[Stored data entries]
• • • • •

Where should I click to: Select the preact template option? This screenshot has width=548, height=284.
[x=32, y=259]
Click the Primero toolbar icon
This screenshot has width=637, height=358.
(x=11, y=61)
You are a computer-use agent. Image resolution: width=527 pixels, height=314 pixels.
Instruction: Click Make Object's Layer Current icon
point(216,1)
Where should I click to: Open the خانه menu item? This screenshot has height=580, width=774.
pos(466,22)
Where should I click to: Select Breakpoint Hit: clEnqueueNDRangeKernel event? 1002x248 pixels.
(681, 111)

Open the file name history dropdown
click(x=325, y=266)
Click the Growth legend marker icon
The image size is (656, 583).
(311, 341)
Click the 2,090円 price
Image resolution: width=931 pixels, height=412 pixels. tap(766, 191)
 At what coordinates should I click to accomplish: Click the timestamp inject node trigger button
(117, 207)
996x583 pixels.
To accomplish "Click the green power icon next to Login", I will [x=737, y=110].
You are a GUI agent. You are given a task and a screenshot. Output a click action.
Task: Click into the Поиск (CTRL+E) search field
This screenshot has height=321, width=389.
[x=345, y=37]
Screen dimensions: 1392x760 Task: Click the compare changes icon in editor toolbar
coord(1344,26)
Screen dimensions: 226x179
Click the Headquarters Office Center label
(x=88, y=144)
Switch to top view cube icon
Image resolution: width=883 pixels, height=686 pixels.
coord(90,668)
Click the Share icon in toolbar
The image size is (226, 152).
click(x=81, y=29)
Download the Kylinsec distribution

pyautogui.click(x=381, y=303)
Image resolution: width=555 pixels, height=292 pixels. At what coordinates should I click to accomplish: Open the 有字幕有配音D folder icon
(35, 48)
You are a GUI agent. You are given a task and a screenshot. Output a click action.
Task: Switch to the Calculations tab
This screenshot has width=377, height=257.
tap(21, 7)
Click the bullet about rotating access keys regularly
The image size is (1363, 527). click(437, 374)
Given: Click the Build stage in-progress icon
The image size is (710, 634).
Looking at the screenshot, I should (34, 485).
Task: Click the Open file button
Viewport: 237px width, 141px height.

• • • • •

### Problem details
Retype each line above exactly as written.

### Result of the task
Where should I click to: Select the preact template option? This screenshot has width=548, height=284.
[x=32, y=259]
Click the Primero toolbar icon
This screenshot has width=637, height=358.
(x=11, y=61)
You are a computer-use agent. Image resolution: width=527 pixels, height=314 pixels.
Instruction: Click Make Object's Layer Current icon
point(216,1)
Where should I click to: Open the خانه menu item? This screenshot has height=580, width=774.
pos(466,22)
Where should I click to: Select Breakpoint Hit: clEnqueueNDRangeKernel event? 1002x248 pixels.
(681, 111)

Open the file name history dropdown
click(x=325, y=266)
Click the Growth legend marker icon
The image size is (656, 583).
(311, 341)
Click the 2,090円 price
Image resolution: width=931 pixels, height=412 pixels. tap(766, 191)
 At what coordinates should I click to accomplish: Click the timestamp inject node trigger button
(117, 207)
996x583 pixels.
To accomplish "Click the green power icon next to Login", I will [x=737, y=110].
You are a GUI agent. You are given a task and a screenshot. Output a click action.
Task: Click into the Поиск (CTRL+E) search field
This screenshot has height=321, width=389.
[x=345, y=37]
Screen dimensions: 1392x760 Task: Click the compare changes icon in editor toolbar
coord(1344,26)
Screen dimensions: 226x179
Click the Headquarters Office Center label
(x=88, y=144)
Switch to top view cube icon
Image resolution: width=883 pixels, height=686 pixels.
coord(90,668)
Click the Share icon in toolbar
The image size is (226, 152).
click(x=81, y=29)
Download the Kylinsec distribution

pyautogui.click(x=381, y=303)
Image resolution: width=555 pixels, height=292 pixels. At what coordinates should I click to accomplish: Open the 有字幕有配音D folder icon
(35, 48)
You are a GUI agent. You are given a task and a screenshot. Output a click action.
Task: Switch to the Calculations tab
This screenshot has width=377, height=257.
tap(21, 7)
Click the bullet about rotating access keys regularly
The image size is (1363, 527). click(437, 374)
Given: Click the Build stage in-progress icon
The image size is (710, 634).
Looking at the screenshot, I should (34, 485).
Task: Click the Open file button
Viewport: 237px width, 141px height.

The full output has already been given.